Brief » Please output the section of the listing below that opens with the line containing "Image resolution: width=363" and closes with the line containing "Open the Matcha Tea product thumbnail", exactly and with nothing else.

Material for the task »
________________________________________

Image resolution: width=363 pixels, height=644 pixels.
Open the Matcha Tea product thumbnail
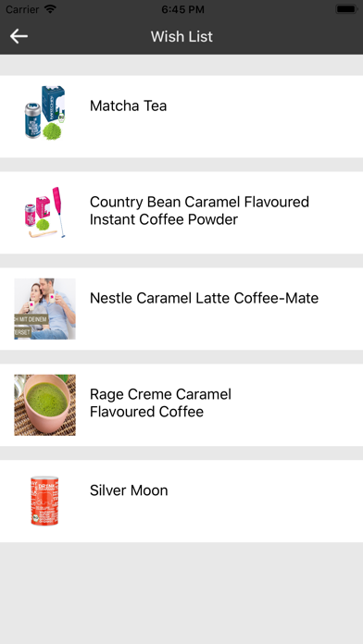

________________________________________

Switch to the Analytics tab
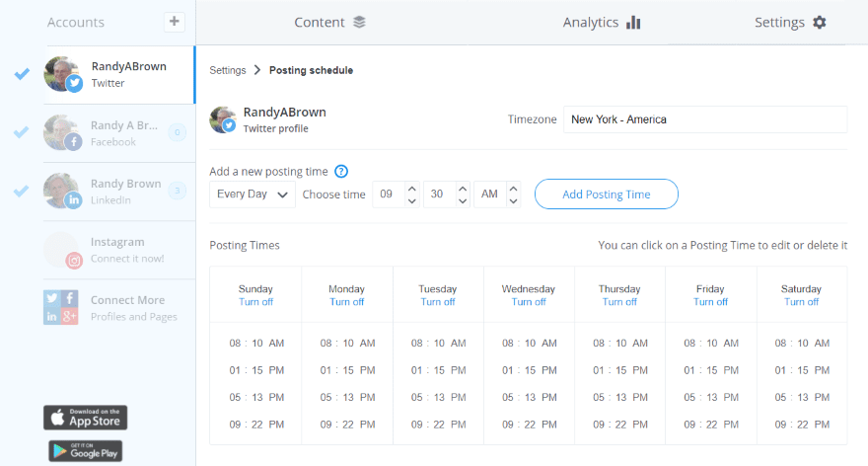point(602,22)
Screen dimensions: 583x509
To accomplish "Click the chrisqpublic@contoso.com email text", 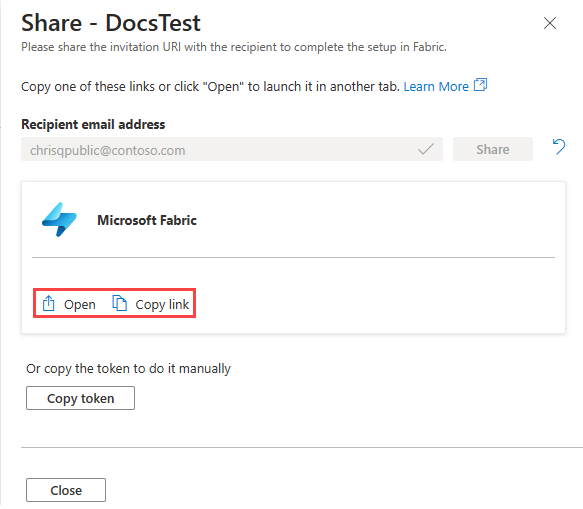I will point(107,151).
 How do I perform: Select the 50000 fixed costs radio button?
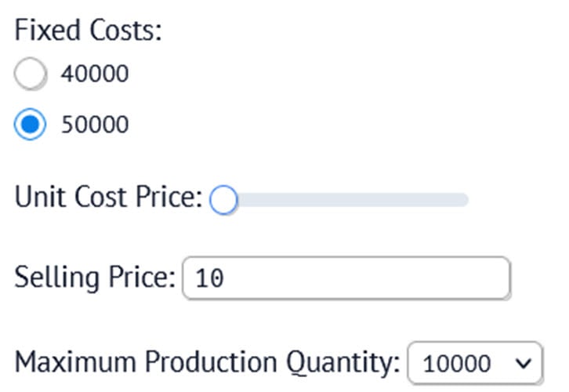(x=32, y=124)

________________________________________

Reply to the task »
Image resolution: width=363 pixels, height=644 pixels.
Open the Matcha Tea product thumbnail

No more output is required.